Walmart executives say they have done just what Stern suggests and are willing to customize an individual store to suit the market or the available space. Today, a supercenter can range in size from 90,000 square feet to more than 200,000 square feet. The smaller supercenters still have all the key product categories; the biggest difference is in the number of choices of brands and sizes.
“Now we’re more flexible in our format,” said Steve Restivo, senior director of community affairs for Walmart. “We’ve got a format and size to match almost any market.”
In addition to smaller supercenters, Walmart is aggressively rolling out its new Neighborhood Market concept, which is in essence a typical grocery store with a limited assortment of Walmart’s general merchandise.
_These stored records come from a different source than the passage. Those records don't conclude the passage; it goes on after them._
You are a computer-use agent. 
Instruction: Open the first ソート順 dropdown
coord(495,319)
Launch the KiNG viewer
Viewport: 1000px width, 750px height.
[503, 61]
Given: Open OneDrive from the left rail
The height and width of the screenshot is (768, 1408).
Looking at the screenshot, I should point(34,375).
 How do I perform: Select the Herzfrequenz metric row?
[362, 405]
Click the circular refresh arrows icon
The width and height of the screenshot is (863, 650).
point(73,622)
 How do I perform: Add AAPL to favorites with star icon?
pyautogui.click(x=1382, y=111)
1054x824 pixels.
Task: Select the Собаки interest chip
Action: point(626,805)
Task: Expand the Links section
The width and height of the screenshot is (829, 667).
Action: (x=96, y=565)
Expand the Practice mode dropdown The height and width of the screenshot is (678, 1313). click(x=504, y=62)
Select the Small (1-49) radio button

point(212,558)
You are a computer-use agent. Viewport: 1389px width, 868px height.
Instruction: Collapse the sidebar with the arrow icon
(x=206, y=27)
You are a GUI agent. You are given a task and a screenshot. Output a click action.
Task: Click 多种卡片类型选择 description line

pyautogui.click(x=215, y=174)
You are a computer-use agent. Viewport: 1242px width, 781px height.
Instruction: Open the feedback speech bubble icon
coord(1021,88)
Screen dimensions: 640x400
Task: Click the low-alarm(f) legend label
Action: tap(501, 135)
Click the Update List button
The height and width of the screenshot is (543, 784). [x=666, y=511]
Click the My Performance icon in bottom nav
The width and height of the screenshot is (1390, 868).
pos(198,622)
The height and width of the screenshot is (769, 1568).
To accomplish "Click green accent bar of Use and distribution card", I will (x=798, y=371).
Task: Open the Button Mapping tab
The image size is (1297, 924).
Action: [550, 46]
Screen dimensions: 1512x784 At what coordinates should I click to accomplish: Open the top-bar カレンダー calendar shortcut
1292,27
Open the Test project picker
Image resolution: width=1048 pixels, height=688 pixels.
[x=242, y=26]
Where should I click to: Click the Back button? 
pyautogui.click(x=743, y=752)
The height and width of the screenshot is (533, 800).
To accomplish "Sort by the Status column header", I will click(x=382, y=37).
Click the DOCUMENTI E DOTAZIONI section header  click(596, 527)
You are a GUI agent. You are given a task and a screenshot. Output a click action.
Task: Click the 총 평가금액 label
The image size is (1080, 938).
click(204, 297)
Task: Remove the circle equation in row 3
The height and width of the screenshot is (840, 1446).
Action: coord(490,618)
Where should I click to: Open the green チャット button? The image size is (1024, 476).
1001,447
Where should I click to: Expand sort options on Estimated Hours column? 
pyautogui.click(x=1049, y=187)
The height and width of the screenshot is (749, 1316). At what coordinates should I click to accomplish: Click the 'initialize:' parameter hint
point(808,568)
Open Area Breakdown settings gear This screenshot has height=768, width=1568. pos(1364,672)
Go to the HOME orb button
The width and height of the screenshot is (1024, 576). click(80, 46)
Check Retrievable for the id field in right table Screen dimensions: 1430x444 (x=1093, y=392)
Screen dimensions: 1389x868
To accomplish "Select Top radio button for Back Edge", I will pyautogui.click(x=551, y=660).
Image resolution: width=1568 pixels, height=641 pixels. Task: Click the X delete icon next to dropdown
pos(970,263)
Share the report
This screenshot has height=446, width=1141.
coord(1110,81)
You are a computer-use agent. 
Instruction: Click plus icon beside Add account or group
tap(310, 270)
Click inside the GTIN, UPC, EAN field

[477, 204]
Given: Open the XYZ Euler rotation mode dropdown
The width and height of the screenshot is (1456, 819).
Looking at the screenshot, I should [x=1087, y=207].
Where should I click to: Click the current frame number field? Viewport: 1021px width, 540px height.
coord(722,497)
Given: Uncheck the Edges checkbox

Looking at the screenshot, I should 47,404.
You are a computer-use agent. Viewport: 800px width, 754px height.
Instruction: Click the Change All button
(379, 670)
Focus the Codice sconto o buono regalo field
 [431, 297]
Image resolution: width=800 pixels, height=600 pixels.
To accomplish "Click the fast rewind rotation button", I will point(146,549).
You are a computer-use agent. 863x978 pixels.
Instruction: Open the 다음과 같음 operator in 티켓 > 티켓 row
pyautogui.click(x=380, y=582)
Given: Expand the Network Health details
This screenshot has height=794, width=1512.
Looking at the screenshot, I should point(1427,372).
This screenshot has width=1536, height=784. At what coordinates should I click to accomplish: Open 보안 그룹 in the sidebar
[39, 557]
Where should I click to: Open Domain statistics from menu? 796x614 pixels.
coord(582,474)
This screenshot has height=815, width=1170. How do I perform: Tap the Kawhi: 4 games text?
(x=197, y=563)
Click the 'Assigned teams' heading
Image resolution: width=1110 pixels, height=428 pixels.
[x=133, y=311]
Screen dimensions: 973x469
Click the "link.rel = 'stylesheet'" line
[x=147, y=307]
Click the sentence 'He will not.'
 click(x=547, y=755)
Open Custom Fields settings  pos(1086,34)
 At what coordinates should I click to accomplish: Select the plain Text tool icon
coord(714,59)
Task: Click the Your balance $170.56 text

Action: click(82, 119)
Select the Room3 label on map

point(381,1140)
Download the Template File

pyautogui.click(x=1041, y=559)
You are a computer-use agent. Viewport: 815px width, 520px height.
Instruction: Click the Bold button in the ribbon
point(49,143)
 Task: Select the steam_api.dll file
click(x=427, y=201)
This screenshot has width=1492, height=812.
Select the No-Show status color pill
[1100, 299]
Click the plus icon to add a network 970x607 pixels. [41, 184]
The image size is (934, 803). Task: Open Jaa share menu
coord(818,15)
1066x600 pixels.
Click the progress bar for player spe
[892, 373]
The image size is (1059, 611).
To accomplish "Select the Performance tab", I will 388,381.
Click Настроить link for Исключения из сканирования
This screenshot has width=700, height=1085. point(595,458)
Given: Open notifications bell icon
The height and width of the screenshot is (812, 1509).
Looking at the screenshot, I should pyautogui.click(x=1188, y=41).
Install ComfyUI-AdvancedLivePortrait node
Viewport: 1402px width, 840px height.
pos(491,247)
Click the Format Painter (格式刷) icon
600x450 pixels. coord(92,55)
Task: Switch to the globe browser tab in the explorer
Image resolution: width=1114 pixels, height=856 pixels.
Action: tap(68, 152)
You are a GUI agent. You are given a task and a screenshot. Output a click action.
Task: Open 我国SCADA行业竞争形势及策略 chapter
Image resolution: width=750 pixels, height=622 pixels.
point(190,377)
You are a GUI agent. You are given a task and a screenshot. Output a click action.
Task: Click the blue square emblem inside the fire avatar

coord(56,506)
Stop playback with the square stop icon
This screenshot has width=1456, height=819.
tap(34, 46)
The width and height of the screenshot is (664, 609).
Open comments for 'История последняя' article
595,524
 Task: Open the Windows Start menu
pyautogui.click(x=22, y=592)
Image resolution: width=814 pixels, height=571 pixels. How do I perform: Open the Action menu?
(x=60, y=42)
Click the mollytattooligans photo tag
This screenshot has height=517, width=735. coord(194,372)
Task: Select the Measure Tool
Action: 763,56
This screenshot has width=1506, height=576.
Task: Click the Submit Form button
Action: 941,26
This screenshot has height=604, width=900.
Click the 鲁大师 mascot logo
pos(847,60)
The Neighborhood Market format was introduced by Walmart in 1998, but the company currently only has 200 locations nationally.
At only about 40,000 square feet — one-fourth the size of the average supercenter — these are easier to locate in urban areas where space is at a premium, both in terms of availability and price. The company is also testing a Walmart Express format, which at 15,000 square feet or less is closer to a convenience store. None are currently planned for Florida.
The combination of more supercenters and the Neighborhood Market format could be a turning point in Miami, where Walmart needs only a few percentage points of market share to overtake Winn-Dixie.
“I do believe Walmart is soon to be the No. 2 grocer in this market,” said Stephen Bittel, chairman and founder of Terranova, a Miami Beach manager and owner of shopping centers.
Fueling that growth are shoppers like Christina Doron, who has been doing her grocery shopping at Walmart superstores for years.
“They’re a lot cheaper,” said Doron, who visits the Doral store near her office several times a week, although she lives in West Palm Beach. “They’re a lot better than Publix. They have everything here.”
Despite the demand from customers, Walmart’s slow growth in Miami and most urban markets has typically been a function of land being both too scarce and too expensive to accommodate the retailer’s traditional big-box store. In the old days Walmart supercenters were an average of 180,000 square feet and built on close to 20 acres with a never-ending parking lot.